Kampala. Civil society organisations (CSOs) have intensified the call for reintroduction of graduated tax, urging government to reinstate the infamous tariff even if it means doing so under a different name.
Despite the unpopularity of the tax leading to its suspension about one and half decades ago, the CSOs, eight in number, believe that if reintroduced, it will instill a sense of responsibility and also invoke demand for accountability from the government, something that is still missing.
Speaking on behalf of the CSOs, the South and Eastern African Trade Information and Negotiations Institute-Uganda, country director, Ms Jane Nalunga, and the Civil Society Budget Advocacy Group coordinator, Mr Julius Mukunda, both argued that the relevance of the defunct tax far outweighs the reasons against it.
“We can discuss the collection methods which we all agree were not the best. However, its relevance to local government operation is crucial,” Ms Nalunga told journalists early in the week while stating the CSOs position on tax revenue measures for the financial year 2016/17.
She added: “Local governments need that money to operate. And that is why we are proposing that graduated tax be reinstituted. We do not mind under what name it is called or referred to, but we think it is an alternative avenue for financing local governments’ meagre budgets.”
Weighing in on the matter, Mr Mukunda said graduated tax is one of the most progressive, considering that it is levied according to the earning generated unlike the consumptive one where both the poor and the rich pays equally, something he referred to as unfair.
He said: “We are not seeing enough government commitment in as far as expanding taxes are concerned. All we see is taxing the same things like cigarettes, fuel and now second hand clothes and that’s not good enough.
“Graduated tax is another way to increase revenue. Before it was scraped, Kabale District alone would collect about Shs200m annually, but now the districts are struggling to deliver services because they are cash strapped, yet their role is the most important.”
The two - Ms Nalunga and Mr Mukunda, further said that graduated tax, no matter the name will instill hard work and responsibility among youths, some of whom spend a lot of time gambling rather than engaging in productive work.
According to the CSOs direct tax such as graduated tax will have the citizens get involved in demanding for services that is due to them.
This will be a shift from the popular view that the services the government is offering is a state favour.

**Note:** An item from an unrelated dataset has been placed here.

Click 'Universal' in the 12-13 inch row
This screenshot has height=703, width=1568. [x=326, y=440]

Graduated tax is an old form of taxation which was imposed on adults. It is one of the examples of direct tax. It was introduced in Uganda during the colonial days as a replacement to the Hut tax. It was abolished in 2005 after pressure from politicians, who described it as ‘a primitive’ tax and crudely collected despite its significance to the local government.

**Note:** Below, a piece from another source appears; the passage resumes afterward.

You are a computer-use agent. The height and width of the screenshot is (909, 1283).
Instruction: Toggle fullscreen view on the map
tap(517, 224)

In an earlier interview, the Information and National Guidance minister, Maj Gen Jim Muhwezi, said that the country has since moved on from that coercive method of collecting taxes.
He earlier said: “We believe in empowering people economically then through that empowerment they will be able to contribute into the government coffers. We don’t have to go around coercing people. That was why it was scrapped in the first place.”
He continued: “Their (CSOs) advice has been noted but we must think of the reasons why it was scrapped in the first place. As government, our responsibility is to provide enabling environment for everybody to thrive and contribute towards their wellbeing, families and the country.”
A statement by the Minister of Finance, Planning and Economic Development, issued in response to the matter, said the Budget is already before Parliament and that CSOs, like any other persons, are entitled to their opinion and have leeway to present their views on the same to Parliament.
It further said CSOs have every right to convince Parliament that what they are suggesting is both practical, viable and has minimal policy consequences.
Other proposals the civil societies are fronting include, revisiting the double taxation stance by government to tax multilateral companies whose subsidiary companies operate locally.
They also suggested that imposing an environmental tax on firms and companies that have a carbon foot print on the environment will raise more revenue, re-introducing road tolls on new infrastructure transport projects and taxing cash withdrawals above five million and intensifying property tax.